Industrial automation

Introduction

In our article “Industrial monitoring and control systems: Big data industry 4.0” we defined what industrial big data is, we analysed its characteristics and we explained the classic and modern patterns of industrial data usage. Thanks to this, we were able to create a scheme that illustrates the monitoring system’s interaction, whose ultimate goal is achieving industrial automation.

In this entry, we will study the relationship between industrial automation and the systems described in the previous article. Therefore, we will define this term, we will describe its utilisation and we will analyse its components and how they work. As a result, we will be able to outline the process of industrial automation, which will help to highlight the benefits of automation for the transformation of traditional businesses into industries 4.0.

Data science & big data analytics

In order to talk about industrial automation, however, we must start by explaining its relationship with the subject we dealt with in our previous post: big data in Industry 4.0.

We mentioned, with respect to this, that the obtainment and processing of big data was what made it possible for Industry 4.0 to integrate all traditional industrial assets into an intelligent system that allow for their global and combined management. Nevertheless, we also insisted this entails the monitoring and analysis of this information, the reason being that the optimisation and automation of production processes is unfeasible without this last step. This is the direction towards which the advances in data science & big data analytics are heading.

Both disciplines develop their activity around big data and apply analytical and mathematical resources. As a result, the difference between data science and big data analytics has not always been clear throughout their historical evolution. However, the divergence between data science & big data analytics is now considered to lie in their focus. Data science, according to this perspective, is the one that aims to profit from the analysis of industrial big data. This requires that data scientists develop and implement statistical methods, machine learning systems and information visualisation tools.

On the other hand, big data analytics is one of the possible applications of data science. The analyst’s mission is to identify patterns in the information provided by the various data sources available to the company in order to justify decision-making.

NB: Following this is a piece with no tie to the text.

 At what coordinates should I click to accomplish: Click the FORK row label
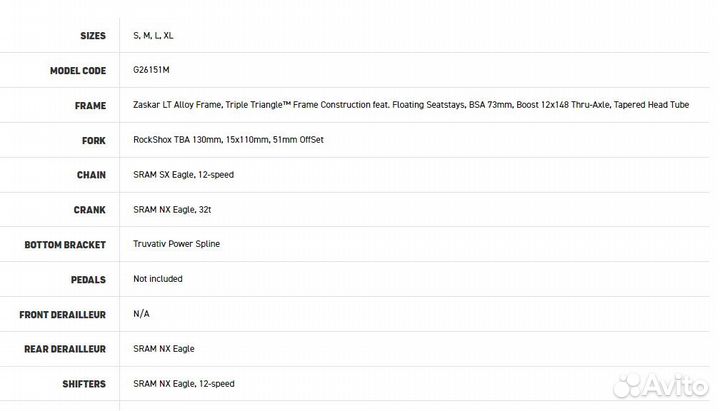coord(94,140)
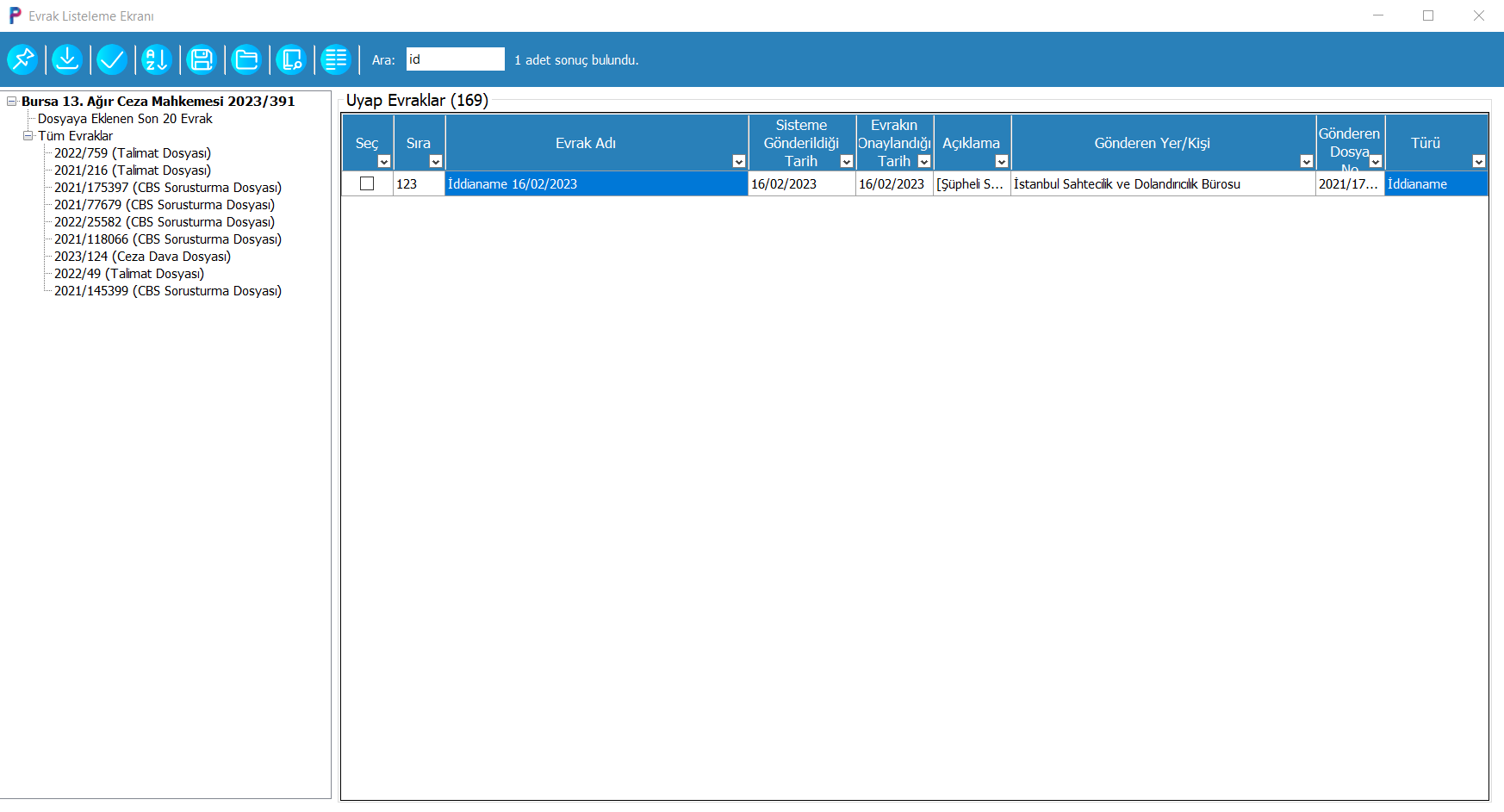Tick the checkbox for row 123

pyautogui.click(x=367, y=184)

Consequently, the difference between data science and big data analytics is that the former has a much broader and theoretical scope, while the latter is an applied discipline whose aim is to improve the organisation’s operational capacity through the ideation of big data–based solutions.

Big data vs iot

As can be seen, both disciplines use big data and the Internet of Things (Iot) to achieve their respective goals, so they usually appear in the same articles and websites, which results in some confusion as to their nature. For this reason, we present this comparison (big data vs IoT) to help eliminate any doubts.

Big data:

• It consists of large volumes of information extracted from different sources that, due to their size, can’t be processed using traditional techniques.
• It is usually applied to data that results from human activity.
• This term does not refer to the analysis of the information obtained, but to the gathered data.
• Its extration widens the knowledge about the industry’s functioning, so it helps to optimise processes, to identify failures, etc.

IoT:

• It refers to the interconnection of the equipment involved in the production process via the internet with the objetive of measuring multiple variables and storing and sharing information.
• It is usually apllied to date that results from the usage of machines.
• This term refers to the extraction, analysis and processing of data flows in real time and in an interconnected way.
• It creates an interconnected and smart ecosystem that helps to understand how the facilies work in real time, thus being able to answer effectively to the most pressing needs of the production process.

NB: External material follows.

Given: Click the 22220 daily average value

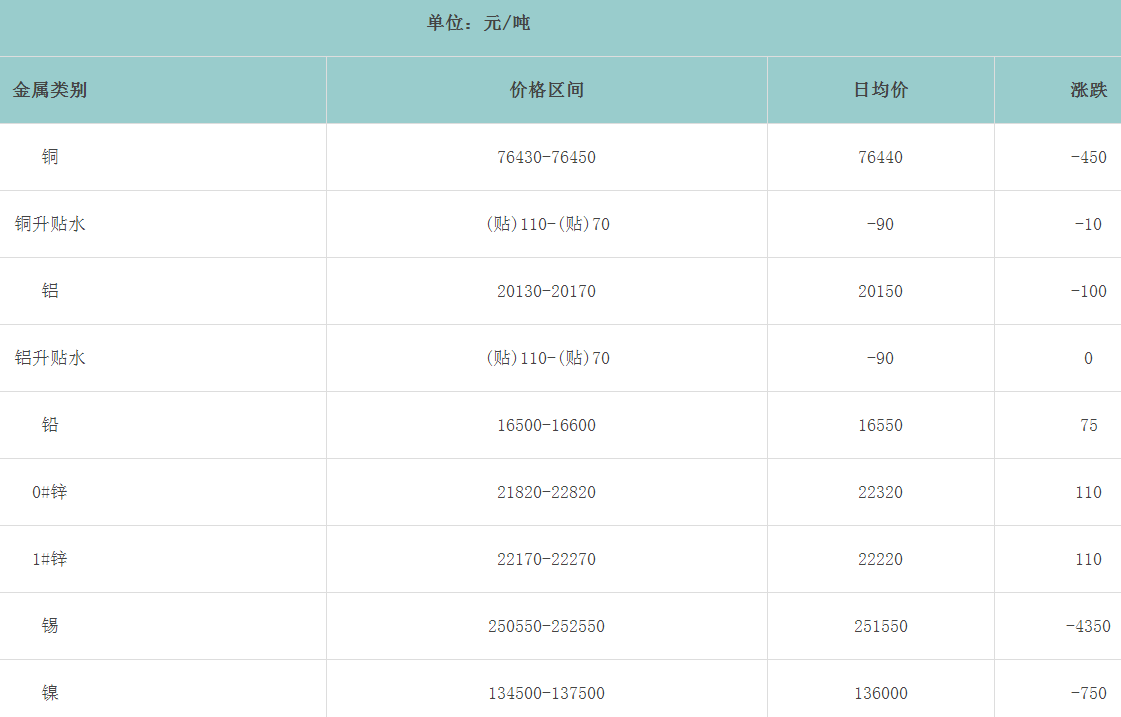Looking at the screenshot, I should pos(880,559).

By using this information, we can understand that we should not use a formula like “big data vs iot” because these are not mutually exclusive terms, but rather two different, but interconnected, realities.

Industrial automation

Having established the difference between data science & big data analytics and having compared big data vs iot, we can now talk about industrial automation and its benefits. At the end of this document, we will also build a diagram showing the relationship between automation and monitoring in order to clarify how Industry 4.0 works.

As mentioned, big data does not offer any competitive advantage if it is not processed to obtain detailed information about the elements involved in the production and, in the same way, this analysis does not imply any progress unless the business acts upon this data.

Industrial automation: meaning, levels and type

This concept is extremely vague and, in fact, it can also be applied to the automated extraction of information. Therefore, in this article we will define industrial automation as the supervision, control and use of electromechanical, electro-hydraulic, computerised and electro-pneumatic equipment to carry out relatively repetitive tasks automatically.

These tasks or processes can be part of any of the company’s areas of activity, thus establishing 3 hierarchical levels of industrial automation.

Notwithstanding, we would like to remind you that each company has its own characteristics and that, as a result, the solution adopted must be custom-designed and implemented attending to the business’ particularities.

Consequently, not all industrial organisations apply the same automation systems, which enables us to differentiate the following types.

Industrial automation: challenges and technology

At the beginning of this article we stated that automation is an indispensable step to guarantee the competitiveness of the industrial fabric; in spite of this, all this information would not be complete if we did not offer a brief description of the difficulties that any company will face when undertaking this transformation. In fact, if they are not taken into account, the adoption plan is much more likely to fail or, at the very least, to fall short of its objectives.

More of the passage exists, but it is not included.